Names Won’t Change, but Games Must
Lavin, Lavin, Lavin.
That’s all we heard.
Discussion of the UCLA coach dominated newsprint and airwaves all season. Was he getting fired? When was he getting fired? What did he say now about getting fired?
Yet Steve Lavin is about to disappear from the local sports landscape. He will be dismissed, presumably Monday, then ... poof!
Don’t believe it? How often have you seen a photo of Bob Toledo the last three months?
However, most of the names associated with UCLA and its 10-19 season won’t go away. Every player besides forward Jason Kapono and guard Ray Young returns.
It’s a crazy quilt of talent, with weaknesses at guard, a wealth of athletes at the wing and raw material at center.
The only seniors will be center-forward T.J. Cummings and guard Jon Crispin, who shoot well but have other deficiencies.
Cummings is contemplating declaring for the NBA draft in order to attend workouts, but scouts say he’s a longshot to make a pro team. If his grades are decent, he’ll be back, bringing a relentlessly positive attitude and 10 to 12 points a game. Certainly, a new coach will need more from him than the 19 assists he had this season.
Crispin, a transfer from Penn State, was a disappointment. He played with little confidence, his ballhandling was poor and he rarely was open to launch the three-point shot that is supposed to be his specialty.
Sophomores Dijon Thompson and Andre Patterson and freshman center Ryan Hollins give the Bruins three returning starters with outstanding athleticism. Working with this trio should excite the new coach.
Thompson, considered the Bruins’ best NBA prospect, often was the team’s top scoring threat. However, he was clearly unhappy. He refused to speak to reporters for nearly two months and had a habit of making his displeasure with Lavin’s coaching obvious during games, rolling his eyes and whispering wisecracks to teammates.

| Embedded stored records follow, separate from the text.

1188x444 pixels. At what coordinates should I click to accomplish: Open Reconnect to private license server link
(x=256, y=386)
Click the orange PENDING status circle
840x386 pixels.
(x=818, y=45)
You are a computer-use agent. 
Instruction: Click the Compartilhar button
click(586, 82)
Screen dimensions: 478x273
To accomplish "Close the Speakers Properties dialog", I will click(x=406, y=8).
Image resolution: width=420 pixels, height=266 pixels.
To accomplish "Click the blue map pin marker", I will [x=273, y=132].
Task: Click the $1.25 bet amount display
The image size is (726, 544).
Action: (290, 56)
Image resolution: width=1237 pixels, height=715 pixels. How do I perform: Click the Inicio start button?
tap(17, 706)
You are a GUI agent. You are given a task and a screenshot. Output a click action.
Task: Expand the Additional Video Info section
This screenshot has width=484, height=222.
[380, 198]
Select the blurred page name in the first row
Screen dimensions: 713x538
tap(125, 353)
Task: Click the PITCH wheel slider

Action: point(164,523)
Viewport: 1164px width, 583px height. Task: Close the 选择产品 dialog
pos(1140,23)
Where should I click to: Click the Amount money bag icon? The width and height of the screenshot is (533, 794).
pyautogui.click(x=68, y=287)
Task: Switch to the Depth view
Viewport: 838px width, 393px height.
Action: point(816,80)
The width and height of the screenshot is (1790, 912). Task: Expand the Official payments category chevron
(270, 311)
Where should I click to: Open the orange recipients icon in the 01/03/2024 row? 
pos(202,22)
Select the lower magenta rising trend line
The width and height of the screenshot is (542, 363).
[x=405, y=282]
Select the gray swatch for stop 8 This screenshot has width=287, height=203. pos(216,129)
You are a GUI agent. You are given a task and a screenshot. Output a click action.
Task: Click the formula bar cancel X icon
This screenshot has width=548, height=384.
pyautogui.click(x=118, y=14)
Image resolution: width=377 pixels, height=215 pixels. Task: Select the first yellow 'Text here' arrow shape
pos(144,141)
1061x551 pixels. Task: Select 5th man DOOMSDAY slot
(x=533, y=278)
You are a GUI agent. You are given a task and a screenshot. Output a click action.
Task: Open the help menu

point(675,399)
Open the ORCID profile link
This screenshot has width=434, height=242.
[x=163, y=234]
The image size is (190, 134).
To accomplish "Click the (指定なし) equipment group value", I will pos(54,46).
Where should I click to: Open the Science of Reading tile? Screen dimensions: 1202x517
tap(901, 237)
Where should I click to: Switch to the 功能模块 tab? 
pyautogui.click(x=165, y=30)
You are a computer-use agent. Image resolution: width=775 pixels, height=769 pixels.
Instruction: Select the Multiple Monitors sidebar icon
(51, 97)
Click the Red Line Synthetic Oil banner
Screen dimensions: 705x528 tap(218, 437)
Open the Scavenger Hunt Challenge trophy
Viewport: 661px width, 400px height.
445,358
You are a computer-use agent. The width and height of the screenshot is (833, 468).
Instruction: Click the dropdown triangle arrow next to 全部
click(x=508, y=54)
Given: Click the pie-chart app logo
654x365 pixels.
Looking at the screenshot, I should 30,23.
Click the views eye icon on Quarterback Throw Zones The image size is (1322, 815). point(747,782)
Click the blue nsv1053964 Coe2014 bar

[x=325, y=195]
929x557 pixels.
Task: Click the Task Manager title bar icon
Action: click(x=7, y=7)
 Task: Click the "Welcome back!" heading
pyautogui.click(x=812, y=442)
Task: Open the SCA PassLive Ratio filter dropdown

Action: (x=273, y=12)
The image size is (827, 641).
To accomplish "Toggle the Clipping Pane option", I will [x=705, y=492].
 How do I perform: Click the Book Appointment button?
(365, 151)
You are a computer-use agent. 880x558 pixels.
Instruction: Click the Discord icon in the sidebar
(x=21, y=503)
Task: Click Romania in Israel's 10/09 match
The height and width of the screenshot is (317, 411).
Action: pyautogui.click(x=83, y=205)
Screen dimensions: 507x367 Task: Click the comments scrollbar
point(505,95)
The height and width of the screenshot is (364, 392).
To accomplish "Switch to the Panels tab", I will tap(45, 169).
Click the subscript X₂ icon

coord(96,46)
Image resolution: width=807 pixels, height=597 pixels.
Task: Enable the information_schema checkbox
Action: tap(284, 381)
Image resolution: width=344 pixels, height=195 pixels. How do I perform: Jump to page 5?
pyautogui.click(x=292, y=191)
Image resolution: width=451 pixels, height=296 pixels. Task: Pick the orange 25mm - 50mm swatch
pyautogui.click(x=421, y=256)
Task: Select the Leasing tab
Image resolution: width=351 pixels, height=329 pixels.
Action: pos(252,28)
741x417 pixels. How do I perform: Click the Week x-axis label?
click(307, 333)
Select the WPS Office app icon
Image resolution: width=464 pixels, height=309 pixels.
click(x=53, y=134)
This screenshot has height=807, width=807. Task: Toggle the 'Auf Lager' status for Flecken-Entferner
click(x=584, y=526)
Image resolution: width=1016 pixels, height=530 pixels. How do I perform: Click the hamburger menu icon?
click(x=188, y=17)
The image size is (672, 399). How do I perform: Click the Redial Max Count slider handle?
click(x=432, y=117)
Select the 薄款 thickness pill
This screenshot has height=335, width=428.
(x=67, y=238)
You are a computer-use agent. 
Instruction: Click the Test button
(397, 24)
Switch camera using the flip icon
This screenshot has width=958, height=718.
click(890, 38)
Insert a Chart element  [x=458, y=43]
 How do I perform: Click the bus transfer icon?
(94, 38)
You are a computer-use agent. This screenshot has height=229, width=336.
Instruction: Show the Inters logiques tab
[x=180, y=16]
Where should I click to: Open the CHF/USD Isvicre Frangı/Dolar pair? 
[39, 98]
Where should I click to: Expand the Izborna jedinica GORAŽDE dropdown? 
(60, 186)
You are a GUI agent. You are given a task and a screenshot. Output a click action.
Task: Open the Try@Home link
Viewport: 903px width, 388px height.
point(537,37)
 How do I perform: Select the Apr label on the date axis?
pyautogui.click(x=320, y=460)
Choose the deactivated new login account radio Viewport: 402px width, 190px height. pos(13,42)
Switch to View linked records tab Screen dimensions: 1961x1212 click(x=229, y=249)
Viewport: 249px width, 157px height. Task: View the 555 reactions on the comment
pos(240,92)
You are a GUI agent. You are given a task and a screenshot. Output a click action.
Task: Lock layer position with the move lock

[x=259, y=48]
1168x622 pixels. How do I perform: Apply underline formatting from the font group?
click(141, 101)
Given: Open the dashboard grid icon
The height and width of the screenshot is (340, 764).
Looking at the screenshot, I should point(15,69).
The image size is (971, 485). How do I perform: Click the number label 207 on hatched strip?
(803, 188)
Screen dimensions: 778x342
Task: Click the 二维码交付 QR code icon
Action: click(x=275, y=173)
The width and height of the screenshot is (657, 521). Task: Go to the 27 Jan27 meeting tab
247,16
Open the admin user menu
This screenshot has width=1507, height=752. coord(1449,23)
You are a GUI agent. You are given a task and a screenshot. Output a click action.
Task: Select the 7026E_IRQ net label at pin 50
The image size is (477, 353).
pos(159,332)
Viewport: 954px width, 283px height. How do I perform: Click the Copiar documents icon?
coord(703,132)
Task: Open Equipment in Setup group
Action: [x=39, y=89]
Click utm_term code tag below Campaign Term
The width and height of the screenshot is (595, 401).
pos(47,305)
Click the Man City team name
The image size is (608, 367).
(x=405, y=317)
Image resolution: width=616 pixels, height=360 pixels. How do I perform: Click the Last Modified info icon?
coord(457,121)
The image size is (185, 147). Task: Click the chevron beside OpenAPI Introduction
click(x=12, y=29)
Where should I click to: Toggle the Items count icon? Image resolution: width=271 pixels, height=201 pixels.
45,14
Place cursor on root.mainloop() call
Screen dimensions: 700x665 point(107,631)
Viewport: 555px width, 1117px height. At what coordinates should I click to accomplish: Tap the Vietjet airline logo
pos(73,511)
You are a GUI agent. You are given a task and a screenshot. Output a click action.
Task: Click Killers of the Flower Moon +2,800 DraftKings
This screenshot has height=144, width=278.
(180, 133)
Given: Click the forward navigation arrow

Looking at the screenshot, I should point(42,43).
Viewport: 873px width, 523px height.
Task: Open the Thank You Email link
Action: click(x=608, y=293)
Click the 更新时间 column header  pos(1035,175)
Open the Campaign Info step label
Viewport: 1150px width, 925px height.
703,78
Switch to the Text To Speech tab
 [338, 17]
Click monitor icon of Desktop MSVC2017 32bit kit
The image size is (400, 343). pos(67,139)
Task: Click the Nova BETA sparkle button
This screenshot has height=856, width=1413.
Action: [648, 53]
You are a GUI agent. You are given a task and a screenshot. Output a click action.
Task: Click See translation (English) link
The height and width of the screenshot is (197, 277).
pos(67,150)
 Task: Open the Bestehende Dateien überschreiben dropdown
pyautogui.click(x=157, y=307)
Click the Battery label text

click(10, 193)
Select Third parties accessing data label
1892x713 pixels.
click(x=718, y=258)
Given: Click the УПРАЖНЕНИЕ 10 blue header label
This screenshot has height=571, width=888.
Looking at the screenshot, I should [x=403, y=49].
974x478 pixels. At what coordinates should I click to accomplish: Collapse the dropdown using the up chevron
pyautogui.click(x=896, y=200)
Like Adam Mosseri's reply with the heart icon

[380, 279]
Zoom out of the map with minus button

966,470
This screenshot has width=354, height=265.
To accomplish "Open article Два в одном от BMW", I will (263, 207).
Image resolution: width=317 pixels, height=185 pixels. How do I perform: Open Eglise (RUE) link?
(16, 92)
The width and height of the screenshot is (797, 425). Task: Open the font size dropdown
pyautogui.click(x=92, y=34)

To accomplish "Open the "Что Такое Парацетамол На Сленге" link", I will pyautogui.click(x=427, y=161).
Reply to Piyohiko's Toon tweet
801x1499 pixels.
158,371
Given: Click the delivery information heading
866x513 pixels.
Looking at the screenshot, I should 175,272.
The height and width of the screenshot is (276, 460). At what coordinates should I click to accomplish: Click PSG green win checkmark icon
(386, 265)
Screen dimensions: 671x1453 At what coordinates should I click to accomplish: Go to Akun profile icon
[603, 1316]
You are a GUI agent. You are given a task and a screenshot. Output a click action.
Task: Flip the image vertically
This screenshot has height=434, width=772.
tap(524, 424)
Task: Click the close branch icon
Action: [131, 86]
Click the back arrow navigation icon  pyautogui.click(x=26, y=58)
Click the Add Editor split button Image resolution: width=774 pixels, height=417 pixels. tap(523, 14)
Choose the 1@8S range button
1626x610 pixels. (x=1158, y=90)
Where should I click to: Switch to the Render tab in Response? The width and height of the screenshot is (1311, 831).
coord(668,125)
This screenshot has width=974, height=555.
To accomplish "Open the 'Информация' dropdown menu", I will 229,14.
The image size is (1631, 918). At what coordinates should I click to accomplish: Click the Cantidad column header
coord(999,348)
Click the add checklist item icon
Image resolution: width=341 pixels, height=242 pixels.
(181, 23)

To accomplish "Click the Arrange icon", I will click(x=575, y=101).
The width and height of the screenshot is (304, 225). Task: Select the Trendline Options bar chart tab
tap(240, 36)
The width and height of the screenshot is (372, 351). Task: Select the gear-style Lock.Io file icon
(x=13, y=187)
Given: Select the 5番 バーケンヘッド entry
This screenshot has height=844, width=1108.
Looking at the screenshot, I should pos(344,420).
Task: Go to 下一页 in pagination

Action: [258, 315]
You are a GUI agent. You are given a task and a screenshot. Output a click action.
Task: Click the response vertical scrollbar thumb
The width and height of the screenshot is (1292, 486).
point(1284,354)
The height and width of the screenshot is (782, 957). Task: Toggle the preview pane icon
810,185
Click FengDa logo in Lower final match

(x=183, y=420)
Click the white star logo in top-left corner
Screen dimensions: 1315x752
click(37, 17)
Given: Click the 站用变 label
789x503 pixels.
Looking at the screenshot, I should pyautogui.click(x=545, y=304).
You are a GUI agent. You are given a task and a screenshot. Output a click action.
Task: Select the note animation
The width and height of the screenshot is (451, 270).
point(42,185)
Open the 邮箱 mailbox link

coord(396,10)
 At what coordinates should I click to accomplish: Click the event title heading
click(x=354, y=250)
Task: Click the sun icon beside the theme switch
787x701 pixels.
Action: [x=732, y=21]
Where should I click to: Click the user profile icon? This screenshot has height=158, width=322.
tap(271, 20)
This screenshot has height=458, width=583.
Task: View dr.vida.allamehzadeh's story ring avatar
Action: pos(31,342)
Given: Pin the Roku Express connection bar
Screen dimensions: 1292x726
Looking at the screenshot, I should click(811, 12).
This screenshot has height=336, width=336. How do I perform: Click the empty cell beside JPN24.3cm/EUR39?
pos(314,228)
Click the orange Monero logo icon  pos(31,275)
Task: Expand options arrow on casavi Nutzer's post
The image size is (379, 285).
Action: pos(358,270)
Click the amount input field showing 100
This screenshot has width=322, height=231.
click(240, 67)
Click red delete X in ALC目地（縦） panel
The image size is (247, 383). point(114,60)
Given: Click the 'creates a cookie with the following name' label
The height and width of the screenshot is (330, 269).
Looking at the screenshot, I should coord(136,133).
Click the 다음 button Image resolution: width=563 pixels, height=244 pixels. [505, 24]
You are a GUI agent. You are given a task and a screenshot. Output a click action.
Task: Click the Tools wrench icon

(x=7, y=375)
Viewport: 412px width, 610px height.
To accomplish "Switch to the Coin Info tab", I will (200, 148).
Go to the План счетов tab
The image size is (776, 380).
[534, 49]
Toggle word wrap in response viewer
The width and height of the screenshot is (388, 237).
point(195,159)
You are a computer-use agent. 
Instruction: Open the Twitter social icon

Thompson’s best friend is Cedric Bozeman, another sophomore whose attitude suffered once the team began losing. Although his defense and ballhandling are solid, Bozeman’s inability to shoot or distribute the ball effectively makes him a liability at point guard. He also has been injured in both seasons and will have surgery in nine days on his right shoulder. Is it a coincidence UCLA is 12-3 in games Bozeman has missed?
The new coach can be expected to make turning around the attitudes of Thompson and Bozeman a priority because they are essential to the team’s fortunes.
Patterson, a power forward, and Hollins are exuberant players with terrific potential who need to spend the off-season in the weight room and on the court honing medium-range jump shots. Both are good rebounders and shot blockers, giving UCLA a strong inside presence. But their slight builds and lack of shooting range have kept them from becoming all-around threats.
Otherwise, the question marks are more pronounced.
Sophomore Ryan Walcott is an overachiever who ate up a lot of minutes at point guard, but he is a poor outside shooter and his ballhandling became a liability late in the season.
Freshman center Michael Fey appeared intimidated and content to ride the bench. Yet he is a 7-footer with a decent shooting touch, so a new coach undoubtedly will challenge him to fight for playing time.
Sophomore forward Josiah Johnson played well early, making timely shots and hustling on defense. But when Lavin pared down his rotation late in the season, Johnson sat. He could become a contributor off the bench again.
Forward Marcedes Lewis, a promising football player, and redshirt forward Matt McKinney, an excellent volleyball player, must examine their commitment to basketball in the face of a new coach’s demands. Transfer guard Brian Morrison is unproven, as are incoming freshmen Trevor Ariza and Sean Phaler.
Lavin often commented that he enjoyed this team, despite the losing. But the pleasure will be someone else’s next season.